● **ABOUT THIS EXERCISE**
Write out exactly the lines running from the one with "Open the Results panel kebab menu" to the end of the data, including both of those lines and excluding pictures.

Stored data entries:
________
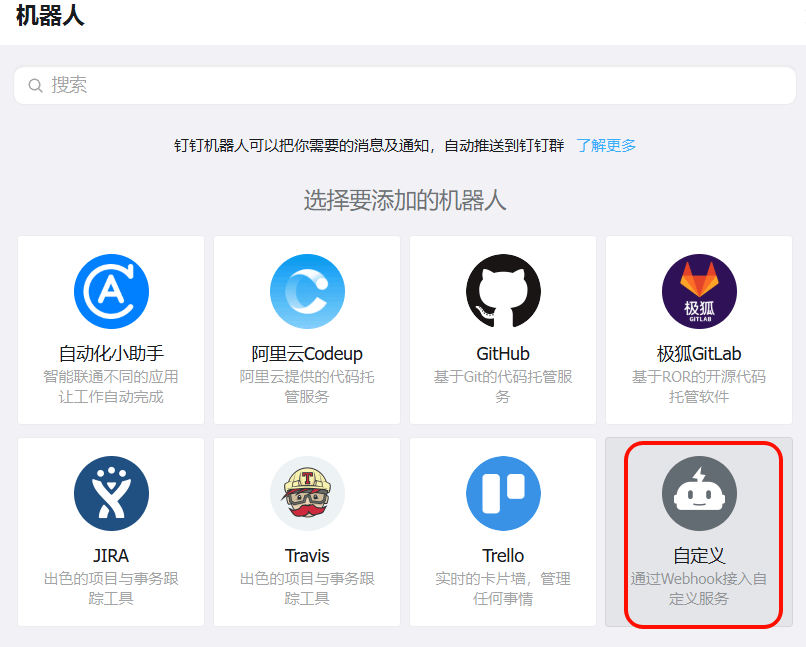Click the Travis name text
The image size is (806, 647).
tap(307, 556)

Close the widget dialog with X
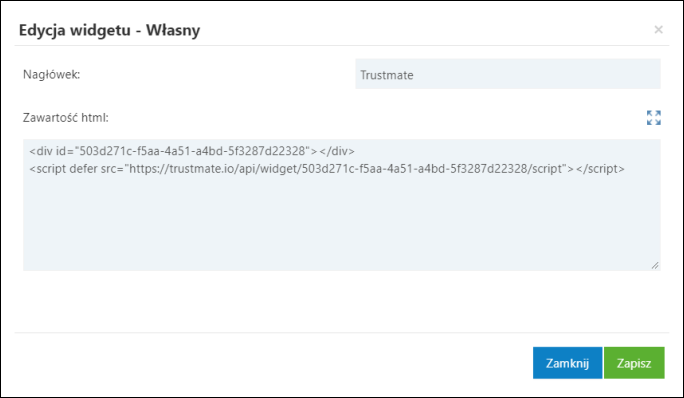point(658,30)
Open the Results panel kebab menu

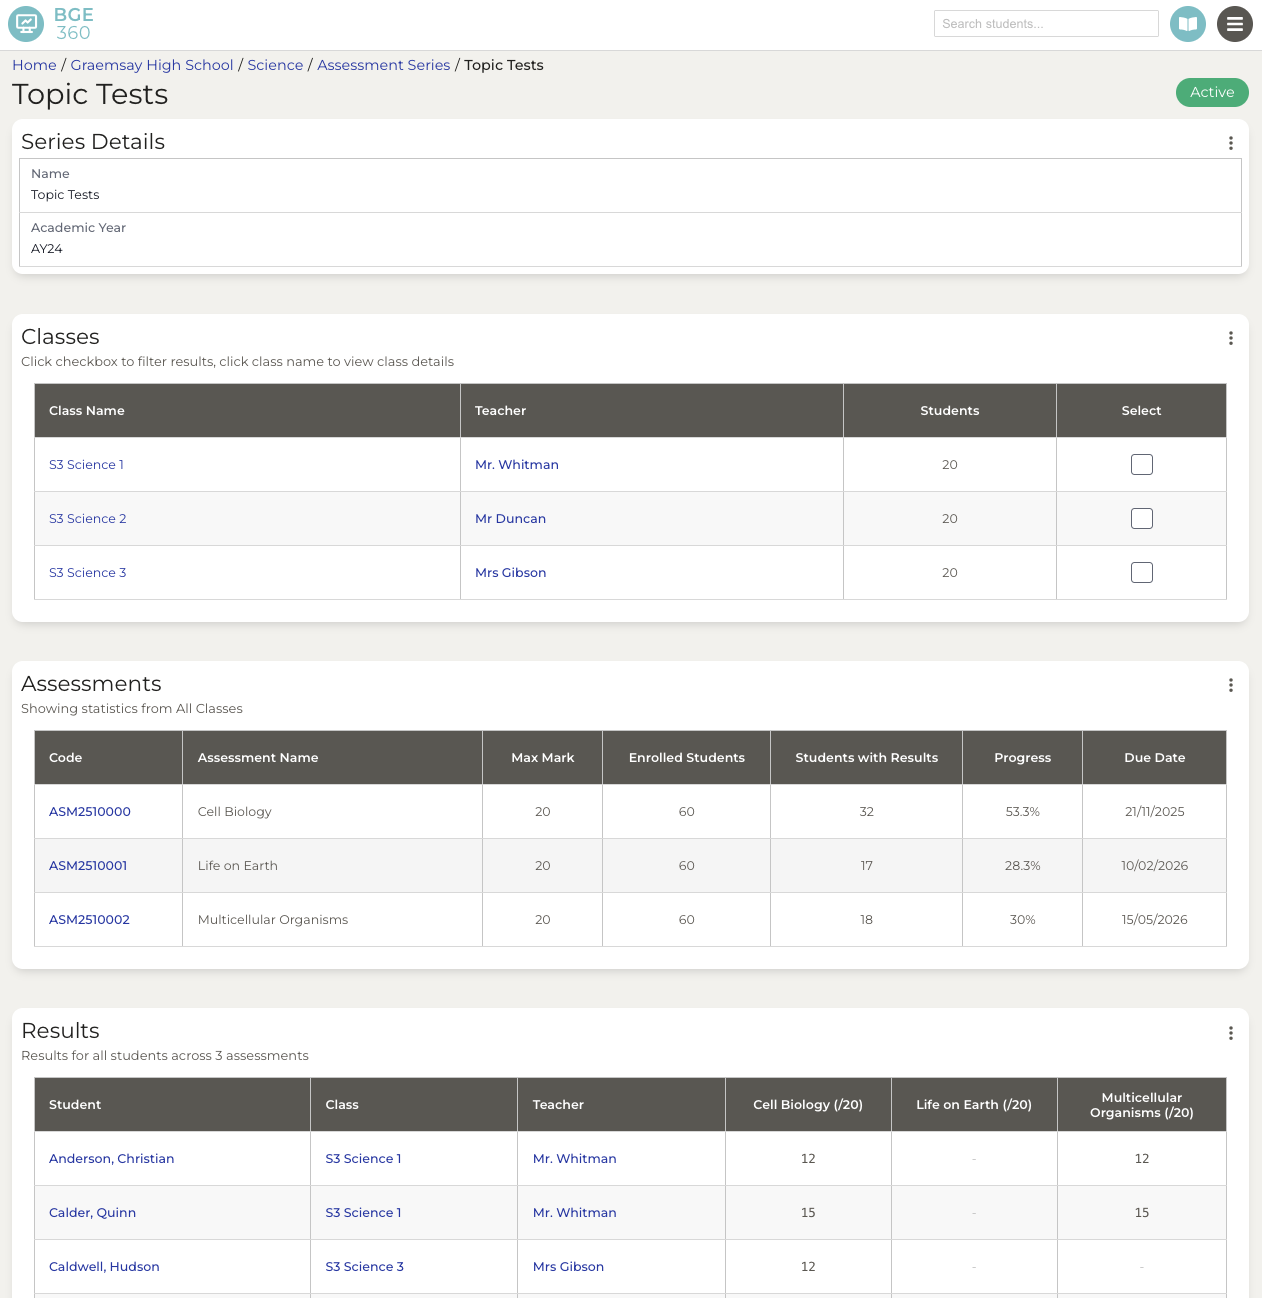1231,1033
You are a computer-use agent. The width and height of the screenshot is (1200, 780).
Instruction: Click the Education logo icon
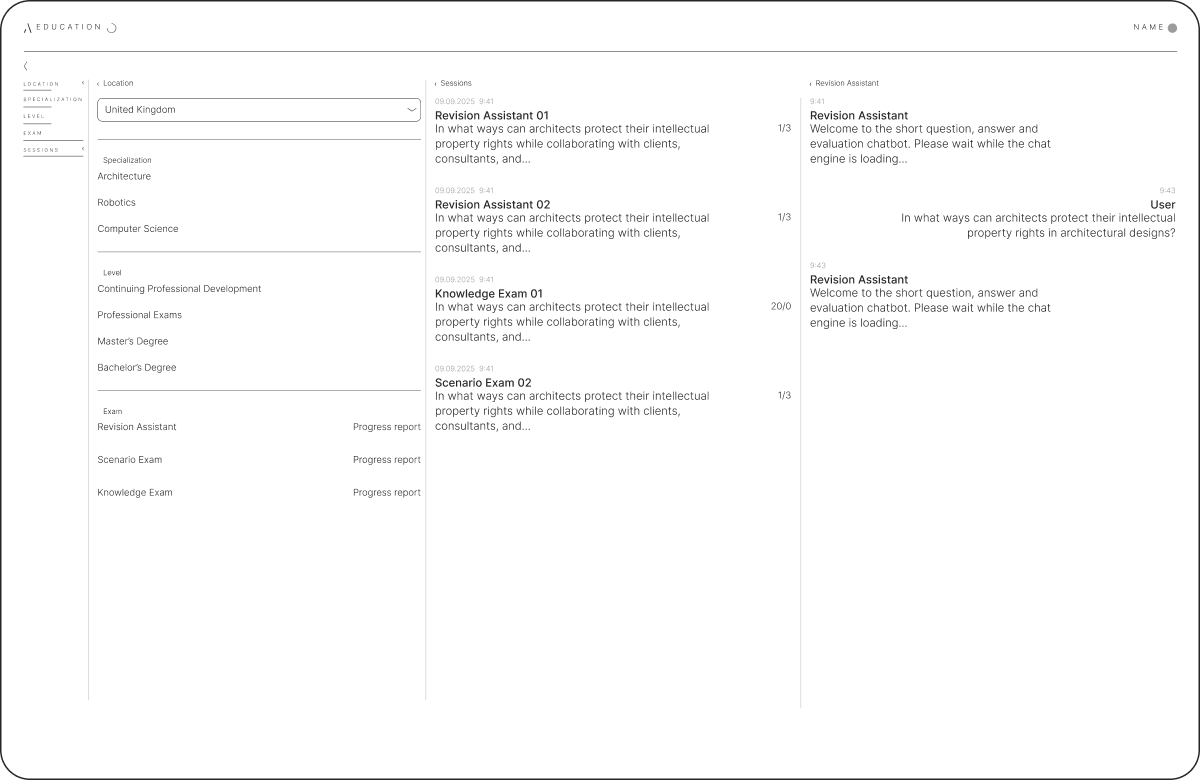(28, 28)
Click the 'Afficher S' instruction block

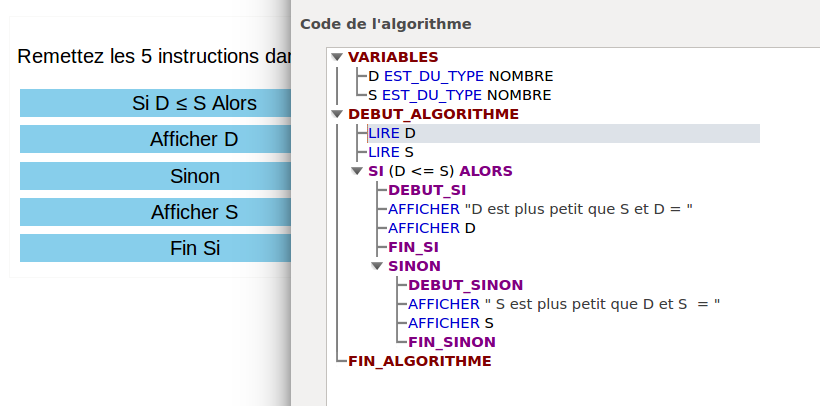(156, 212)
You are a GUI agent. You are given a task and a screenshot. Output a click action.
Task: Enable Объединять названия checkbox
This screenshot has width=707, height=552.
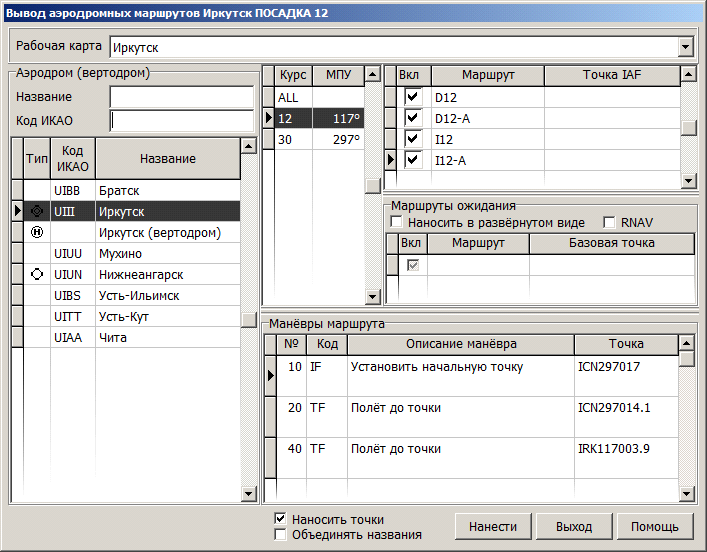pyautogui.click(x=281, y=535)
________
● **YOUR SOLUTION**
Open the Results panel kebab menu

1231,1033
You are a computer-use agent. The width and height of the screenshot is (1200, 780).
Instruction: Click the Education logo icon
(28, 28)
Click the 'Afficher S' instruction block

(156, 212)
You are a GUI agent. You are given a task and a screenshot. Output a click action.
Task: Enable Объединять названия checkbox
This screenshot has width=707, height=552.
pyautogui.click(x=281, y=535)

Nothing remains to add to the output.